▸ **Aim of the exercise**: Please transcribe word for word the section of the page below on the Tibet Autonomous Region's government that begins with the words containing "Political leaders of" and ends with "affairs, water, health.".

▸ **Passage for review**:
· · · · ·

People's Government of the Tibet Autonomous Region

Agency overview
- Formed: 1 August 1965; 60 years ago
- Type: Executive body of the Tibet Autonomous Region People's Congress
- Jurisdiction: Tibet Autonomous Region
- Agency executive: Yan Jinhai, Chairman;
- Parent department: State Council of the People's Republic of China
- Child agencies: General Office; 24 Constituent Departments;
- Website: www.xizang.gov.cn

= People's Government of the Tibet Autonomous Region =

Provincial-level government of Tibet, China

Tibet Autonomous Regional People's Government is the provincial administrative agency of Tibet, People 's Republic of China. The provincial government consists of the Tibet Autonomous Regional People's Congress, the TAR People's Congress Standing Committee, and has a mandate to frame local laws and regulations, such as the use of the Tibetan language in the region. Additionally, rules for adapting national laws to the province are also the responsibility of the People's Government.

== Political leaders ==

Political leaders of Tibet include:

- Secretary of the Chinese Communist Party Tibet Autonomous Region Committee
- Chairmen of the Standing Committee of the Tibet Autonomous Region People's Congress
- Chairmen of the Chinese People's Political Consultative Conference Tibet Autonomous Region Committee

== Departments and institutions ==
Departments under the TAR government cover education, science and technology, economy and information technology, ethnic affairs, public security, civil affairs, justice, finance, human resources and social security, housing and urban-rural development, transportation, water resources, commerce, culture, tourism, veteran affairs, water, health.

· · · · ·

▸ **Supplied data**:

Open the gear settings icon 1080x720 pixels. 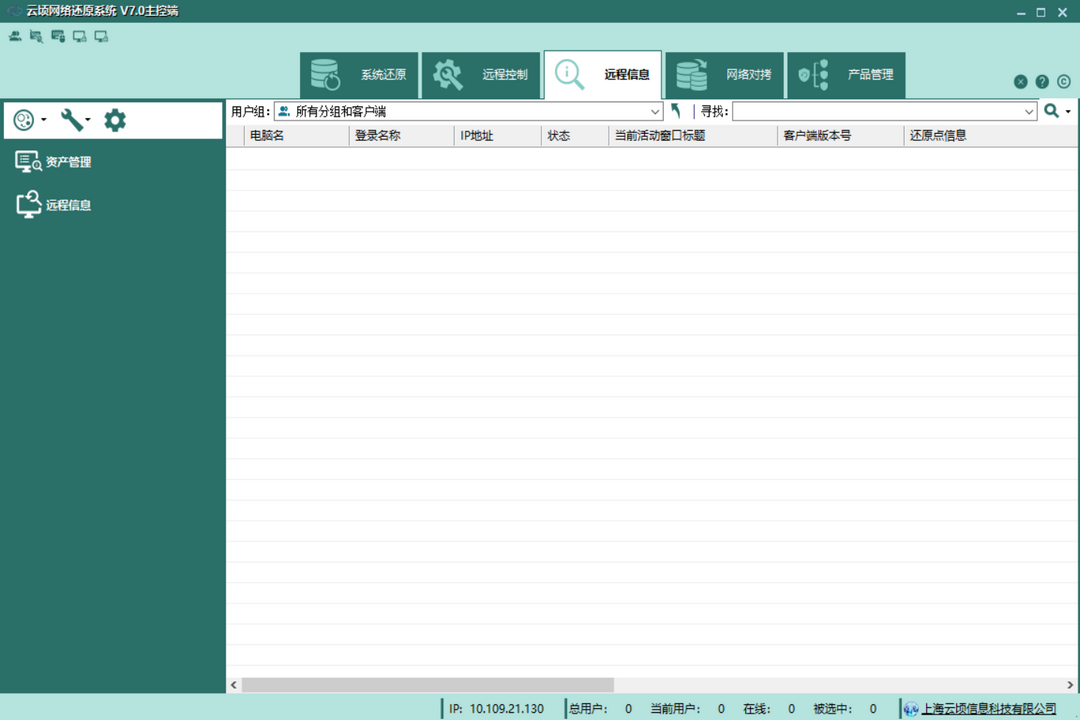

· · · · ·

▸ **Result**:
Political leaders of Tibet include:

- Secretary of the Chinese Communist Party Tibet Autonomous Region Committee
- Chairmen of the Standing Committee of the Tibet Autonomous Region People's Congress
- Chairmen of the Chinese People's Political Consultative Conference Tibet Autonomous Region Committee

== Departments and institutions ==
Departments under the TAR government cover education, science and technology, economy and information technology, ethnic affairs, public security, civil affairs, justice, finance, human resources and social security, housing and urban-rural development, transportation, water resources, commerce, culture, tourism, veteran affairs, water, health.